İkinci Kesim. - Metada Somutlaşan Emeğin İki Yönlü Niteliği

Karl Marx
İlk bakışta, bir meta, kendini, bize, iki şeyin karmaşığı olarak göstermişti: kullanım-değeri ve değişim-değeri. Daha sonra, emeğin de iki yönlü niteliği olduğunu gördük; çünkü, değerde ifadesini bulduğuna göre, emek de, kullanım-değerlerinin bir yaratıcısı olarak taşıdığı aynı niteliklere sahip değildir. Metalarda bulunan emeğin bu ikili niteliğine ilkönce işaret eden ve eleştirici bir yaklaşımla inceleyen ben oldum.[12] Bu nokta, ekonomi politiğin berrak bir şekilde anlaşılmasında eksen olduğu için, daha fazla ayrıntılara inmek zorundayız.

Bir ceket ile 10 yarda keten bezi gibi iki meta alalım; bunlardan birincisinin değeri, ikincisinin değerinin iki katı olsun; yani 10 yarda keten bezi = 2W ise, ceket 2W'dir.
Ceket, belli bir gereksinmeyi karşılayan bir kullanım-değeridir. Onun varlığı, özel bir üretici faaliyet türünün sonucudur; bu faaliyetin niteliği, amacı, çalışma biçimi, malzemesi, araçları ve vardığı sonuçla belirlenir. Yararlılığı ürünün kullanılarak değerlenmesi ile ya da bu ürünün kullanım-değeri haline gelmesiyle kendisini gösteren emeğe, biz, yararlı emek diyoruz. Bu açıdan bakılınca, biz, emeğin yalnızca yararlı işlevini gözönünde bulunduruyoruz.

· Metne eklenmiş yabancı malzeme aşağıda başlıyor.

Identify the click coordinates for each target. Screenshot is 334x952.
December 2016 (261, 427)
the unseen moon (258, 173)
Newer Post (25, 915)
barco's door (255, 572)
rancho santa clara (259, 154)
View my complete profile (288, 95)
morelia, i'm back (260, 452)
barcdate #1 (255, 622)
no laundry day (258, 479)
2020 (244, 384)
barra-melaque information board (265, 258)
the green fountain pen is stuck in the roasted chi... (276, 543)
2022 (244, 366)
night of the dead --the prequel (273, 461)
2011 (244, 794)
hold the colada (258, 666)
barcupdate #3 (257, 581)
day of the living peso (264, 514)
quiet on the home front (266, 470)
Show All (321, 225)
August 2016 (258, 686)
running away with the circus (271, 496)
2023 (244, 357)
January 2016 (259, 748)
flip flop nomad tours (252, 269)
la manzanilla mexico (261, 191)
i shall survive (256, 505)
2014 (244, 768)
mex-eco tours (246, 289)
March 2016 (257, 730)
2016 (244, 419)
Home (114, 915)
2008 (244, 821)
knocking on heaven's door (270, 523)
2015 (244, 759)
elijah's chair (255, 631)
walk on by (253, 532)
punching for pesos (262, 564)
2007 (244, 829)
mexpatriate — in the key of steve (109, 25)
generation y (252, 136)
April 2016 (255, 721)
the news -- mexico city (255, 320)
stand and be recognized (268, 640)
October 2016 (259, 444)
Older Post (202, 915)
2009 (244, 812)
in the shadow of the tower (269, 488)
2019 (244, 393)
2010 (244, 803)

Ceket ile keten bezi, nitelik bakımından farklı iki kullanım-değeri olduğu gibi, bunları üreten emeğin iki biçimi de, terzilik ve dokumacılık, farklıdır. Bu iki nesne nitelik bakımından farklı olmasalardı, farklı türden emeklerin ürünü olmasalardı, birbirleriyle metaların ilişkisi içinde karşı karşıya gelmezlerdi. Ceket ceket ile değişilmez; bir kullanım-değeri, aynı cinsten başka bir kullanım-değeri ile değişilmez.

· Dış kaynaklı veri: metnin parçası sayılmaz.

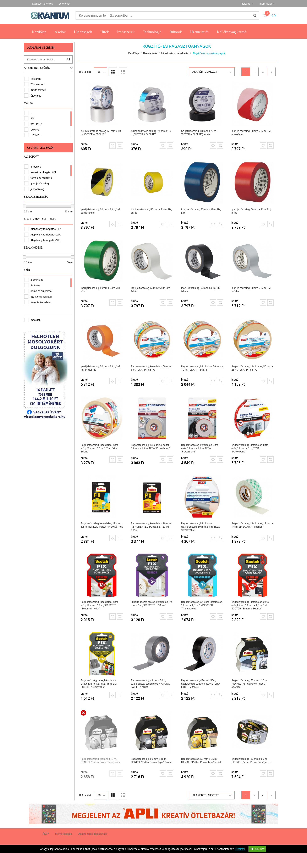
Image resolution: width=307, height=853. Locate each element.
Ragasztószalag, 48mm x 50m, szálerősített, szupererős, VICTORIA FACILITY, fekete (202, 684)
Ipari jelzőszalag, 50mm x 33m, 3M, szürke (252, 289)
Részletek (240, 849)
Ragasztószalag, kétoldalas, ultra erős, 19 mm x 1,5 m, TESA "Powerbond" (201, 448)
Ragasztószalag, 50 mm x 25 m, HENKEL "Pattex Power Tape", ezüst (203, 760)
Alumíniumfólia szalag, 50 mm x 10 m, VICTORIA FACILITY (102, 132)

Tüm farklı kullanım-değerlerinin her çeşidine, eşit farklılıkta yararlı emek tekabül eder ve bunlar, toplumsal işbölümünde ait oldukları sıraya, cinse ve türe göre sınıflandırılırlar. Emeğin bu işbölümü, metaların üretimi için zorunlu bir koşuldur, ama tersi doğru değildir, yani metaların üretimi, işbölümü için zorunlu koşul değildir. İlkel Hint topluluklarında, meta üretimi olmaksızın toplumsal işbölümü vardır. Ya da daha yakınımızdan bir örnek vermek gerekirse, her fabrikada emek (iş), bir sisteme göre bölünmüştür, ama bu bölünme, işçilerin, kendi yaptıkları ürünlerin birbirleri arasında karşılıklı değişimi işlemine yolaçmamıştır. Böyle ürünler, ancak, herbiri birbirinden bağımsız olarak oluşan ve bireylerin kişisel emeğine dayanan farklı türdeki emeklerin bir sonucu olarak metalar haline gelebilirler.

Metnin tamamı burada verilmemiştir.